A Venezuelan woman who rose from being then-President Hugo Chavez’s nurse to the nation’s chief treasury appeared in US court Friday to face money laundering charges.

Federal prosecutors in Florida accuse Claudia Diaz, 48, of taking bribes from a media mogul to authorize lucrative currency transactions when she was the director of the National Treasury Office a decade ago.

After being extradited from Spain, Diaz appeared before Judge William Matthewman in federal court in West Palm Beach, wearing shackles and a blue prison uniform. She did not speak and her lawyer Marissel Descalzo said that she was not going to comment.
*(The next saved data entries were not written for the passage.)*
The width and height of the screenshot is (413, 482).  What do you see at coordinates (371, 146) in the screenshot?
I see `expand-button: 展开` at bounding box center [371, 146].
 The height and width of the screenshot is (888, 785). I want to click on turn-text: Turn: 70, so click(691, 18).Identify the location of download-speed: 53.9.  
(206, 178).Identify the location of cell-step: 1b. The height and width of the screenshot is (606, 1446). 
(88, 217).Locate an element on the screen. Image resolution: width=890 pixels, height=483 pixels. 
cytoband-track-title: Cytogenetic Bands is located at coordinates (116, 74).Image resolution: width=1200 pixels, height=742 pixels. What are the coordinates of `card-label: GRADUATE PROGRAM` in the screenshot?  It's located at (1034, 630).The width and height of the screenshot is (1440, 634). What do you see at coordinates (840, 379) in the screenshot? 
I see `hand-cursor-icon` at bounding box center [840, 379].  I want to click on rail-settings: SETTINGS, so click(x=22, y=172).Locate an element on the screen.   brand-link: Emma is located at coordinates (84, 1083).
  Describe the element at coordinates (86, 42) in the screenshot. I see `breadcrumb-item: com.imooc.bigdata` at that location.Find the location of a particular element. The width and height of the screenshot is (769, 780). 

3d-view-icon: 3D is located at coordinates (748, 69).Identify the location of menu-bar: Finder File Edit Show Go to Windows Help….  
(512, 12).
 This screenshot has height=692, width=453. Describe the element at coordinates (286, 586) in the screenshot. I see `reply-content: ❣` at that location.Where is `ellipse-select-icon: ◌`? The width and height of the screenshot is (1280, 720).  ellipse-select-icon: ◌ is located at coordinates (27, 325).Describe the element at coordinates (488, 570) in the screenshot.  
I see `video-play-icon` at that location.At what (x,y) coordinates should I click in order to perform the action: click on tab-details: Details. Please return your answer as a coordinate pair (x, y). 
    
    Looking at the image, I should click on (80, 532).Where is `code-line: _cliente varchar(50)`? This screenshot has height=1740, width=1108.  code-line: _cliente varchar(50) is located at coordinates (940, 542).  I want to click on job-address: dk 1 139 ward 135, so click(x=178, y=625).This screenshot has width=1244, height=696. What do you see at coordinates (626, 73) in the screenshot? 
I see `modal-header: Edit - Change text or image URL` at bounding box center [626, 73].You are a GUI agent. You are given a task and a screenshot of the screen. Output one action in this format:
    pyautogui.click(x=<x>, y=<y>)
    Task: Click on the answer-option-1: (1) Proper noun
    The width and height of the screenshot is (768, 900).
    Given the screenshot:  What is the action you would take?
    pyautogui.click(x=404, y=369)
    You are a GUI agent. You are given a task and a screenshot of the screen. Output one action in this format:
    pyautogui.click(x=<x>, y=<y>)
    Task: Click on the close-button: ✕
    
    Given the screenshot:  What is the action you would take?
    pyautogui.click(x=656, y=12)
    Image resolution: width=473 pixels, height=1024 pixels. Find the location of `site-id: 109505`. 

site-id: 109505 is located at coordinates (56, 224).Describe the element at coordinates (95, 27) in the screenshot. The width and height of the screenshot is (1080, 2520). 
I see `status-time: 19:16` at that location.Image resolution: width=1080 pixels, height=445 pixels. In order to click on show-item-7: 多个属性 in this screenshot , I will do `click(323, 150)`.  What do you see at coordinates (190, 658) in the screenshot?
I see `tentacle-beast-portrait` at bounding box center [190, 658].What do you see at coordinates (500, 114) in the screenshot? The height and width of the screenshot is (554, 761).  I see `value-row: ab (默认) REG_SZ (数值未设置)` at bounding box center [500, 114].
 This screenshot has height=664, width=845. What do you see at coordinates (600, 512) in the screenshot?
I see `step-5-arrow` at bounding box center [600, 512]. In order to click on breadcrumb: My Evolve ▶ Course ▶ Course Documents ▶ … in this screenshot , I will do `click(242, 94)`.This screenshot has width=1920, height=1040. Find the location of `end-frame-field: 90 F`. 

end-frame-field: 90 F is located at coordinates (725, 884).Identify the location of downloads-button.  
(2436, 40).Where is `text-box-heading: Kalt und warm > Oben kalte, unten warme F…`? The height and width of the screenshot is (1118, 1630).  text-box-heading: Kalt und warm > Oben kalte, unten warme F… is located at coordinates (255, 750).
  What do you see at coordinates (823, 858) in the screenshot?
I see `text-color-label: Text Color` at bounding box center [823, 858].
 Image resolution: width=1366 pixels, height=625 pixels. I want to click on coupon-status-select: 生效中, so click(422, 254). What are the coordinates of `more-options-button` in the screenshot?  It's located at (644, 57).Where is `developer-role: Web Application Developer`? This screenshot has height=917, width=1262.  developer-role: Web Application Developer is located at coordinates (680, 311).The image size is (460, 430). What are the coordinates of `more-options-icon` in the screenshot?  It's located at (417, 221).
The judge set a bail hearing for Tuesday.

The Spanish National Court approved Diaz’s extradition in October despite its attempts to block it, arguing that she could answer the charges in Spain, where an investigation has also been carried out. The Spanish court decided that the accusations were different and that the American investigation was much broader.

Diaz’s husband, Chavez’s former security chief Adrián Velásquez, also faces charges. Velásquez awaits extradition to the United States after exhausting his appeals before the National Court.

Diaz and her husband are accused of accepting at least $4.2 million as part of the bribery scheme.

Prosecutors say that, in exchange for the payments, Díaz guaranteed businessman Raúl Gorrín, owner of the last large private television network in Venezuela, Globovisión, the rights to exchange more than $1 billion in foreign currency in the United States on behalf of of the Venezuelan government. The prosecution says they and other officials close to Chavez made hundreds of millions of dollars in profits.

Gorrín is still in Venezuela and is on the list of most wanted people by the United States Immigration and Customs Enforcement Service. Washington imposed sanctions on its television network in 2019.

Court documents show the couple transferred millions of dollars out of the South American country, buying gold bars through a shell company in the Caribbean and keeping them in a bank vault in Liechtenstein.